(Information given begins)

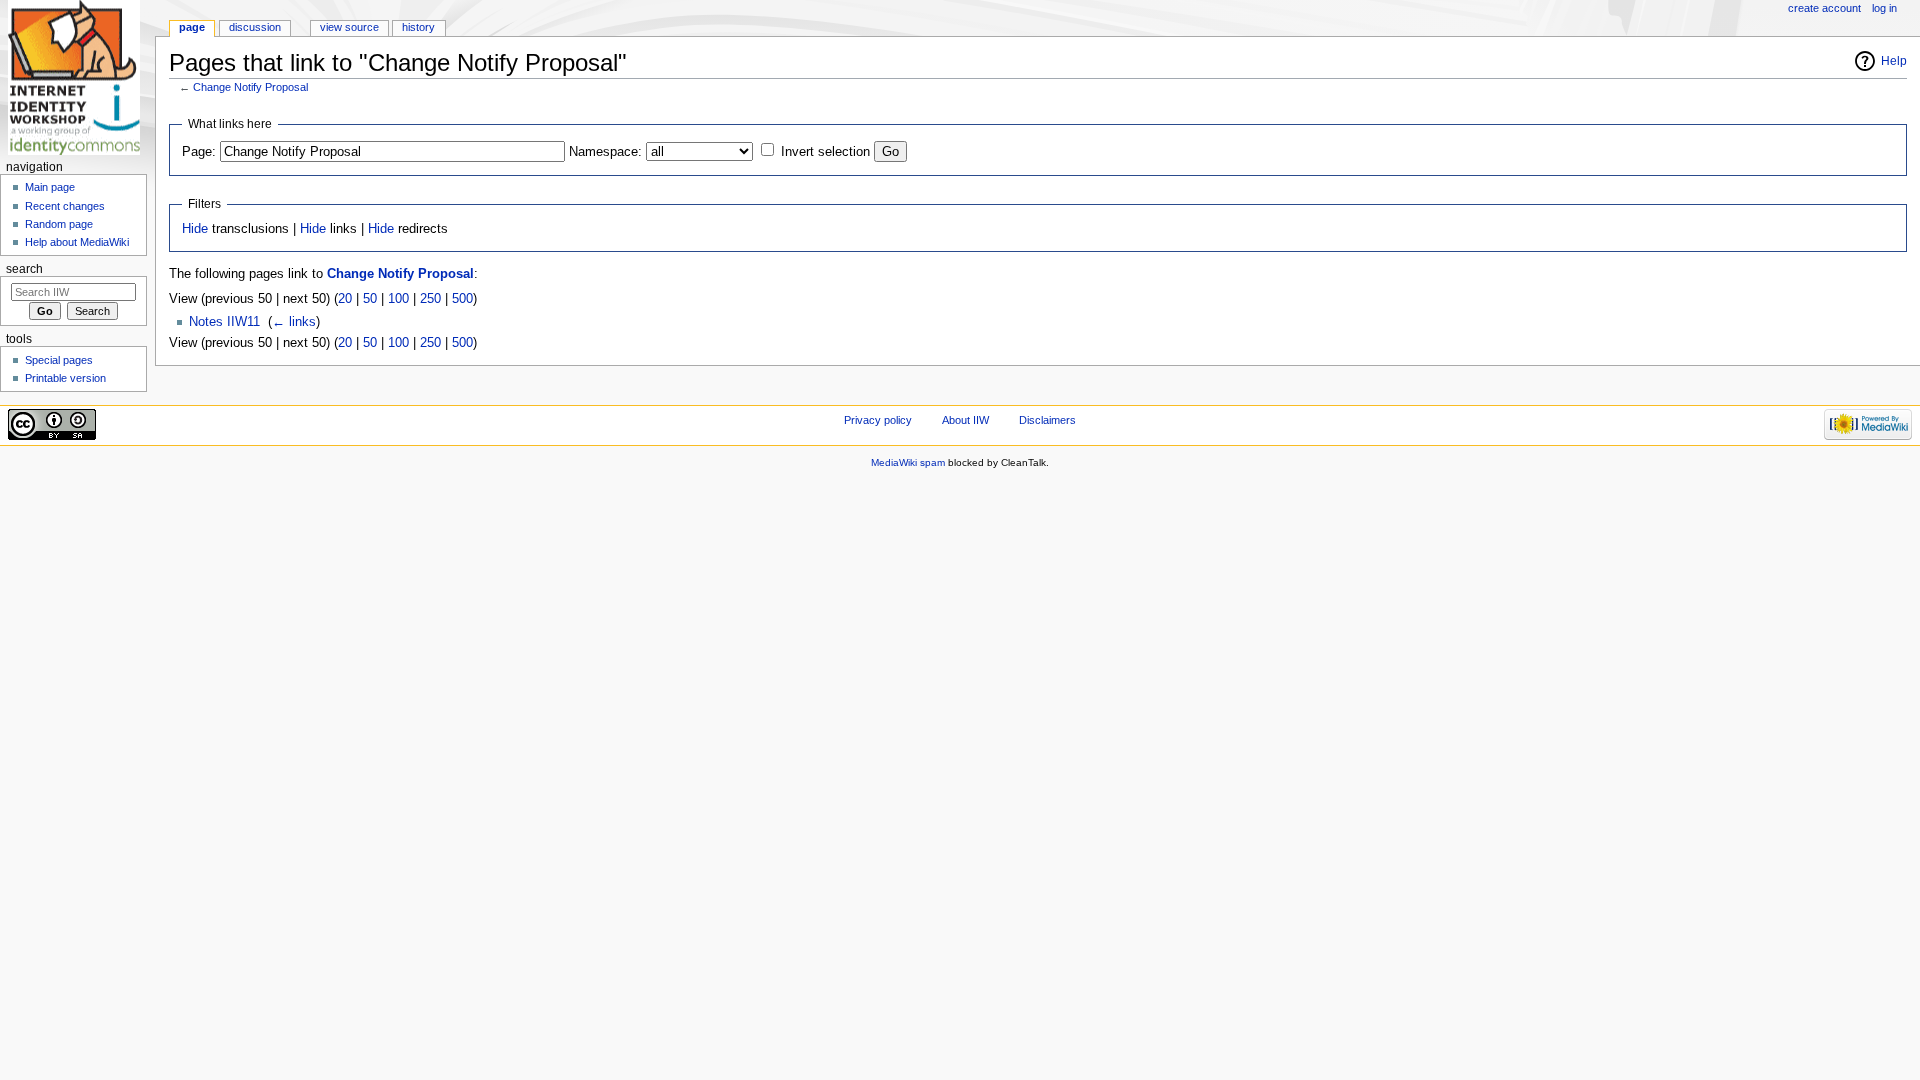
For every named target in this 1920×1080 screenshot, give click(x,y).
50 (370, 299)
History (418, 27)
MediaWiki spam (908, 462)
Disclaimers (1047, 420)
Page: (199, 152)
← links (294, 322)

(Information given ends)
(Information given begins)

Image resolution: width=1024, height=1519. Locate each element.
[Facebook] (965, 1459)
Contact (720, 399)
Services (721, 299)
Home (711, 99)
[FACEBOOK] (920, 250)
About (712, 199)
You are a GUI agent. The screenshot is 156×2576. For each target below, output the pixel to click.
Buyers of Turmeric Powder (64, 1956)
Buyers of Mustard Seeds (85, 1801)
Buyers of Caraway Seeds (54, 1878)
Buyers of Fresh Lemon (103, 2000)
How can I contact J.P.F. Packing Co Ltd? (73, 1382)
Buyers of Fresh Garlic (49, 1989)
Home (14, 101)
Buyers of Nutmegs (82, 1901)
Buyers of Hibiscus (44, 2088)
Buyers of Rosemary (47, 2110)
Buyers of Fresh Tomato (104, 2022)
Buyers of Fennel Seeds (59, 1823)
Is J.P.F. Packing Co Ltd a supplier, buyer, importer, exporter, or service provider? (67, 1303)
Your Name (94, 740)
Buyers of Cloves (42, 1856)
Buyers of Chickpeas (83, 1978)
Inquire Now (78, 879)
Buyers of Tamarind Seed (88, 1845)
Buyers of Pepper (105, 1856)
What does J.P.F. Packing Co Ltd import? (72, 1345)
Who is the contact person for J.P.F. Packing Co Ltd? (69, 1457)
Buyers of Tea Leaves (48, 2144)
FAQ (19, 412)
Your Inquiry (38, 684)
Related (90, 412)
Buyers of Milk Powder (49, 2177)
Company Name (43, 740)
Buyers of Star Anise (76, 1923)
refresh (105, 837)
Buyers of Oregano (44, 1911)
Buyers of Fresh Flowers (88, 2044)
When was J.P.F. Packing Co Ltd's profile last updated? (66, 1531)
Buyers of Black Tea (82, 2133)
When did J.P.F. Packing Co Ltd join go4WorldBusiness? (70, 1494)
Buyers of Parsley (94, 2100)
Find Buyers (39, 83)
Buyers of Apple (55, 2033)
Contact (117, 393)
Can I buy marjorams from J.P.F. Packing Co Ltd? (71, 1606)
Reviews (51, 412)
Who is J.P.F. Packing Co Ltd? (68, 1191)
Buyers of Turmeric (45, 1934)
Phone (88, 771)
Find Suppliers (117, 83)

(Information given ends)

» **What you have to do**: Look back at the entries above. Retype the line with "Buyers of Milk Powder (49, 2177)", the line with "Find Suppliers (117, 83)", and all lines in between.

» **Answer for the task**:
Buyers of Milk Powder (49, 2177)
Company Name (43, 740)
Buyers of Star Anise (76, 1923)
refresh (105, 837)
Buyers of Oregano (44, 1911)
Buyers of Fresh Flowers (88, 2044)
When was J.P.F. Packing Co Ltd's profile last updated? (66, 1531)
Buyers of Black Tea (82, 2133)
When did J.P.F. Packing Co Ltd join go4WorldBusiness? (70, 1494)
Buyers of Parsley (94, 2100)
Find Buyers (39, 83)
Buyers of Apple (55, 2033)
Contact (117, 393)
Can I buy marjorams from J.P.F. Packing Co Ltd? (71, 1606)
Reviews (51, 412)
Who is J.P.F. Packing Co Ltd? (68, 1191)
Buyers of Turmeric (45, 1934)
Phone (88, 771)
Find Suppliers (117, 83)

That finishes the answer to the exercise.